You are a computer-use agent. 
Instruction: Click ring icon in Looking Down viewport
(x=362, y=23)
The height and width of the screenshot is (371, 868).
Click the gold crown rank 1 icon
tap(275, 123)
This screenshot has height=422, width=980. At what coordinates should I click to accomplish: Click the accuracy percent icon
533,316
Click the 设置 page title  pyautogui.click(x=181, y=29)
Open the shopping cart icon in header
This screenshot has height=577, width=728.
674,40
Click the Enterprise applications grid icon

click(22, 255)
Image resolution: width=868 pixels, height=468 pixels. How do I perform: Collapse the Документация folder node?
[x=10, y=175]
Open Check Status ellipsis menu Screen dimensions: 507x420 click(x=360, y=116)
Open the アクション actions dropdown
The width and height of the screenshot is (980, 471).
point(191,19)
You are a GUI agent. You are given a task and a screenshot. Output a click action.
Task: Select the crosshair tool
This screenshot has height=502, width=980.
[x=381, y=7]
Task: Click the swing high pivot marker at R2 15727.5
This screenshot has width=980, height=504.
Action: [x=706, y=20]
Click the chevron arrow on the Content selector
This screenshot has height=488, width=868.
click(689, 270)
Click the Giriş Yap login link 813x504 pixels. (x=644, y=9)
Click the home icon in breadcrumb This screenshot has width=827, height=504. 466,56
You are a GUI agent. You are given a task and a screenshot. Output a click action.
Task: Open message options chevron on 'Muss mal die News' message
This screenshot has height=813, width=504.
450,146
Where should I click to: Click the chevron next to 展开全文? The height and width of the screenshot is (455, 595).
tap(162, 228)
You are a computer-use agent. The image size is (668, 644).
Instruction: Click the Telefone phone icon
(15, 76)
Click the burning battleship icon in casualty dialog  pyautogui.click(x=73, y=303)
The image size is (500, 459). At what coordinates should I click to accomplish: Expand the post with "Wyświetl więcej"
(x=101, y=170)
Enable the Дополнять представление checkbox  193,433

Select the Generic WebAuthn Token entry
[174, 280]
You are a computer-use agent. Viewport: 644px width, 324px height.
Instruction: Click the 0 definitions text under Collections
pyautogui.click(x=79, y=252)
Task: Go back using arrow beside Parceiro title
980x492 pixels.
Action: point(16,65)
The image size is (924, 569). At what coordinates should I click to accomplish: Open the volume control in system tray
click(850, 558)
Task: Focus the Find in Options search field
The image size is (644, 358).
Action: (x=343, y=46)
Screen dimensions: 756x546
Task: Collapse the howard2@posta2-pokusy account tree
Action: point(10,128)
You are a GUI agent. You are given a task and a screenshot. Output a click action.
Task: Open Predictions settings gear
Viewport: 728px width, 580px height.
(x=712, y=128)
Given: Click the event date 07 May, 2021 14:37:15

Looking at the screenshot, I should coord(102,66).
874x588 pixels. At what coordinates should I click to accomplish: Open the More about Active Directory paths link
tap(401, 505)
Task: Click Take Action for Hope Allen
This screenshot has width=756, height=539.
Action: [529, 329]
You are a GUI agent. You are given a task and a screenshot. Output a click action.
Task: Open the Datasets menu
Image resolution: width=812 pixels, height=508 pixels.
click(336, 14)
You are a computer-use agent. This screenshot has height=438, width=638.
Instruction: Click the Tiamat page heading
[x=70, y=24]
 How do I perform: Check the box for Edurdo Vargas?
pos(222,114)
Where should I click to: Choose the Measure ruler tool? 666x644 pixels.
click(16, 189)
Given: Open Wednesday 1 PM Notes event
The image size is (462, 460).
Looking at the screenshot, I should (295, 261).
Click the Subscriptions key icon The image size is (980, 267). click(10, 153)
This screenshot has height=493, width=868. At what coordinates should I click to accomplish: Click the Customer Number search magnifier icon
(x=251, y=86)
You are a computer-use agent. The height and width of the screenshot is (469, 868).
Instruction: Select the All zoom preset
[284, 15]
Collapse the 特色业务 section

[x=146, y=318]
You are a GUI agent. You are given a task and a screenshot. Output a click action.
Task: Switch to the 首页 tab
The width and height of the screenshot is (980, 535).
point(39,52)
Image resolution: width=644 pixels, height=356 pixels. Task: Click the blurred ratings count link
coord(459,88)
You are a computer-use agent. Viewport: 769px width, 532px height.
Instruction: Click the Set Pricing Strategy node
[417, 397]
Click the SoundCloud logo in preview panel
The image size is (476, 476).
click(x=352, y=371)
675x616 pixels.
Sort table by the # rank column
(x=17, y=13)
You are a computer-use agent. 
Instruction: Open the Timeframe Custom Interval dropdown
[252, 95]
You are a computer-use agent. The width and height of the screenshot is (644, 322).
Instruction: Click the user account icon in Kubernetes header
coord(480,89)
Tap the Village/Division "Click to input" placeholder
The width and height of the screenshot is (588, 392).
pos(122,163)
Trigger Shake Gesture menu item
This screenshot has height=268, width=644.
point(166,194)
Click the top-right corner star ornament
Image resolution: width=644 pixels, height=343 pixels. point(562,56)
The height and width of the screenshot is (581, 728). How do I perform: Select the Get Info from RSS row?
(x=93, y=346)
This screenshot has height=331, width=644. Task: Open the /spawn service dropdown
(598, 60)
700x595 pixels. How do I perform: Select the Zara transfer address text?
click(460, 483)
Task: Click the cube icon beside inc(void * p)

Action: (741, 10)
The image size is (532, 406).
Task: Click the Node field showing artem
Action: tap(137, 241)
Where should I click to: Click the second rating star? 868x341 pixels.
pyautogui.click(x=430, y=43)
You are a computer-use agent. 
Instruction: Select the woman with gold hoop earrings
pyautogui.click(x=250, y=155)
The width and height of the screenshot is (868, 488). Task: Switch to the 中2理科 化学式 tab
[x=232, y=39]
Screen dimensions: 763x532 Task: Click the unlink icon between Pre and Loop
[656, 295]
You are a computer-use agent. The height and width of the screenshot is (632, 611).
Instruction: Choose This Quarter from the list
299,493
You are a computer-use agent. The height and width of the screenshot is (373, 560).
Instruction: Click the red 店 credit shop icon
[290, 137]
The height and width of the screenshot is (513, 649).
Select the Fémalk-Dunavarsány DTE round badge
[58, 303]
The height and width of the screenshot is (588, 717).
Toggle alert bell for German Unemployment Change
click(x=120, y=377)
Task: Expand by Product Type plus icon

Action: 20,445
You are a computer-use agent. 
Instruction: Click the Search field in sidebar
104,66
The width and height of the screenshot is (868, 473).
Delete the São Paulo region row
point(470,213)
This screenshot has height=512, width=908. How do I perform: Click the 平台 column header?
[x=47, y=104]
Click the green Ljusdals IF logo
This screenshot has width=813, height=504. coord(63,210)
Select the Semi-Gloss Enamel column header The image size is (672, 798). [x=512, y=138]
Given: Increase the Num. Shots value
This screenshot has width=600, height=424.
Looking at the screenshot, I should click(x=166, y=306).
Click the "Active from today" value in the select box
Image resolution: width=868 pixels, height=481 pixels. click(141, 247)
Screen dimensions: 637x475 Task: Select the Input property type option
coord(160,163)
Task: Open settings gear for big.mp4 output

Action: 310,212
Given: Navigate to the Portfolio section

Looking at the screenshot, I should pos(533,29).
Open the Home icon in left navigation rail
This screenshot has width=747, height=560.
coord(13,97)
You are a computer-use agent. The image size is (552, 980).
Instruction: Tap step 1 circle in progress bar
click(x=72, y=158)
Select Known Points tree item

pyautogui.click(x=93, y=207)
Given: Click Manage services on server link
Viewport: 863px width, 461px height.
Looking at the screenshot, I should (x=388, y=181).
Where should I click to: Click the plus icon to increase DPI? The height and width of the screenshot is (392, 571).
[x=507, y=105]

REQUIREMENT:
The entries above must be copied verbatim. Leave none out.

REPLY:
You are a computer-use agent. 
Instruction: Click ring icon in Looking Down viewport
(x=362, y=23)
The height and width of the screenshot is (371, 868).
Click the gold crown rank 1 icon
tap(275, 123)
This screenshot has height=422, width=980. At what coordinates should I click to accomplish: Click the accuracy percent icon
533,316
Click the 设置 page title  pyautogui.click(x=181, y=29)
Open the shopping cart icon in header
This screenshot has height=577, width=728.
674,40
Click the Enterprise applications grid icon

click(22, 255)
Image resolution: width=868 pixels, height=468 pixels. How do I perform: Collapse the Документация folder node?
[x=10, y=175]
Open Check Status ellipsis menu Screen dimensions: 507x420 click(x=360, y=116)
Open the アクション actions dropdown
The width and height of the screenshot is (980, 471).
point(191,19)
You are a GUI agent. You are given a task and a screenshot. Output a click action.
Task: Select the crosshair tool
This screenshot has height=502, width=980.
[x=381, y=7]
Task: Click the swing high pivot marker at R2 15727.5
This screenshot has width=980, height=504.
Action: [x=706, y=20]
Click the chevron arrow on the Content selector
This screenshot has height=488, width=868.
click(689, 270)
Click the Giriş Yap login link 813x504 pixels. (x=644, y=9)
Click the home icon in breadcrumb This screenshot has width=827, height=504. 466,56
You are a GUI agent. You are given a task and a screenshot. Output a click action.
Task: Open message options chevron on 'Muss mal die News' message
This screenshot has height=813, width=504.
450,146
Where should I click to: Click the chevron next to 展开全文? The height and width of the screenshot is (455, 595).
tap(162, 228)
You are a computer-use agent. The image size is (668, 644).
Instruction: Click the Telefone phone icon
(15, 76)
Click the burning battleship icon in casualty dialog  pyautogui.click(x=73, y=303)
The image size is (500, 459). At what coordinates should I click to accomplish: Expand the post with "Wyświetl więcej"
(x=101, y=170)
Enable the Дополнять представление checkbox  193,433

Select the Generic WebAuthn Token entry
[174, 280]
You are a computer-use agent. Viewport: 644px width, 324px height.
Instruction: Click the 0 definitions text under Collections
pyautogui.click(x=79, y=252)
Task: Go back using arrow beside Parceiro title
980x492 pixels.
Action: point(16,65)
The image size is (924, 569). At what coordinates should I click to accomplish: Open the volume control in system tray
click(850, 558)
Task: Focus the Find in Options search field
The image size is (644, 358).
Action: (x=343, y=46)
Screen dimensions: 756x546
Task: Collapse the howard2@posta2-pokusy account tree
Action: point(10,128)
You are a GUI agent. You are given a task and a screenshot. Output a click action.
Task: Open Predictions settings gear
Viewport: 728px width, 580px height.
(x=712, y=128)
Given: Click the event date 07 May, 2021 14:37:15

Looking at the screenshot, I should coord(102,66).
874x588 pixels. At what coordinates should I click to accomplish: Open the More about Active Directory paths link
tap(401, 505)
Task: Click Take Action for Hope Allen
This screenshot has width=756, height=539.
Action: [529, 329]
You are a GUI agent. You are given a task and a screenshot. Output a click action.
Task: Open the Datasets menu
Image resolution: width=812 pixels, height=508 pixels.
click(336, 14)
You are a computer-use agent. This screenshot has height=438, width=638.
Instruction: Click the Tiamat page heading
[x=70, y=24]
 How do I perform: Check the box for Edurdo Vargas?
pos(222,114)
Where should I click to: Choose the Measure ruler tool? 666x644 pixels.
click(16, 189)
Given: Open Wednesday 1 PM Notes event
The image size is (462, 460).
Looking at the screenshot, I should (295, 261).
Click the Subscriptions key icon The image size is (980, 267). click(10, 153)
This screenshot has height=493, width=868. At what coordinates should I click to accomplish: Click the Customer Number search magnifier icon
(x=251, y=86)
You are a computer-use agent. The height and width of the screenshot is (469, 868).
Instruction: Select the All zoom preset
[284, 15]
Collapse the 特色业务 section

[x=146, y=318]
You are a GUI agent. You are given a task and a screenshot. Output a click action.
Task: Switch to the 首页 tab
The width and height of the screenshot is (980, 535).
point(39,52)
Image resolution: width=644 pixels, height=356 pixels. Task: Click the blurred ratings count link
coord(459,88)
You are a computer-use agent. Viewport: 769px width, 532px height.
Instruction: Click the Set Pricing Strategy node
[417, 397]
Click the SoundCloud logo in preview panel
The image size is (476, 476).
click(x=352, y=371)
675x616 pixels.
Sort table by the # rank column
(x=17, y=13)
You are a computer-use agent. 
Instruction: Open the Timeframe Custom Interval dropdown
[252, 95]
You are a computer-use agent. The width and height of the screenshot is (644, 322).
Instruction: Click the user account icon in Kubernetes header
coord(480,89)
Tap the Village/Division "Click to input" placeholder
The width and height of the screenshot is (588, 392).
pos(122,163)
Trigger Shake Gesture menu item
This screenshot has height=268, width=644.
point(166,194)
Click the top-right corner star ornament
Image resolution: width=644 pixels, height=343 pixels. point(562,56)
The height and width of the screenshot is (581, 728). How do I perform: Select the Get Info from RSS row?
(x=93, y=346)
This screenshot has height=331, width=644. Task: Open the /spawn service dropdown
(598, 60)
700x595 pixels. How do I perform: Select the Zara transfer address text?
click(460, 483)
Task: Click the cube icon beside inc(void * p)

Action: (741, 10)
The image size is (532, 406).
Task: Click the Node field showing artem
Action: tap(137, 241)
Where should I click to: Click the second rating star? 868x341 pixels.
pyautogui.click(x=430, y=43)
You are a computer-use agent. 
Instruction: Select the woman with gold hoop earrings
pyautogui.click(x=250, y=155)
The width and height of the screenshot is (868, 488). Task: Switch to the 中2理科 化学式 tab
[x=232, y=39]
Screen dimensions: 763x532 Task: Click the unlink icon between Pre and Loop
[656, 295]
You are a computer-use agent. The height and width of the screenshot is (632, 611).
Instruction: Choose This Quarter from the list
299,493
You are a computer-use agent. The height and width of the screenshot is (373, 560).
Instruction: Click the red 店 credit shop icon
[290, 137]
The height and width of the screenshot is (513, 649).
Select the Fémalk-Dunavarsány DTE round badge
[58, 303]
The height and width of the screenshot is (588, 717).
Toggle alert bell for German Unemployment Change
click(x=120, y=377)
Task: Expand by Product Type plus icon

Action: 20,445
You are a computer-use agent. 
Instruction: Click the Search field in sidebar
104,66
The width and height of the screenshot is (868, 473).
Delete the São Paulo region row
point(470,213)
This screenshot has height=512, width=908. How do I perform: Click the 平台 column header?
[x=47, y=104]
Click the green Ljusdals IF logo
This screenshot has width=813, height=504. coord(63,210)
Select the Semi-Gloss Enamel column header The image size is (672, 798). [x=512, y=138]
Given: Increase the Num. Shots value
This screenshot has width=600, height=424.
Looking at the screenshot, I should click(x=166, y=306).
Click the "Active from today" value in the select box
Image resolution: width=868 pixels, height=481 pixels. click(141, 247)
Screen dimensions: 637x475 Task: Select the Input property type option
coord(160,163)
Task: Open settings gear for big.mp4 output

Action: 310,212
Given: Navigate to the Portfolio section

Looking at the screenshot, I should pos(533,29).
Open the Home icon in left navigation rail
This screenshot has width=747, height=560.
coord(13,97)
You are a computer-use agent. The image size is (552, 980).
Instruction: Tap step 1 circle in progress bar
click(x=72, y=158)
Select Known Points tree item

pyautogui.click(x=93, y=207)
Given: Click Manage services on server link
Viewport: 863px width, 461px height.
Looking at the screenshot, I should (x=388, y=181).
Where should I click to: Click the plus icon to increase DPI? The height and width of the screenshot is (392, 571).
[x=507, y=105]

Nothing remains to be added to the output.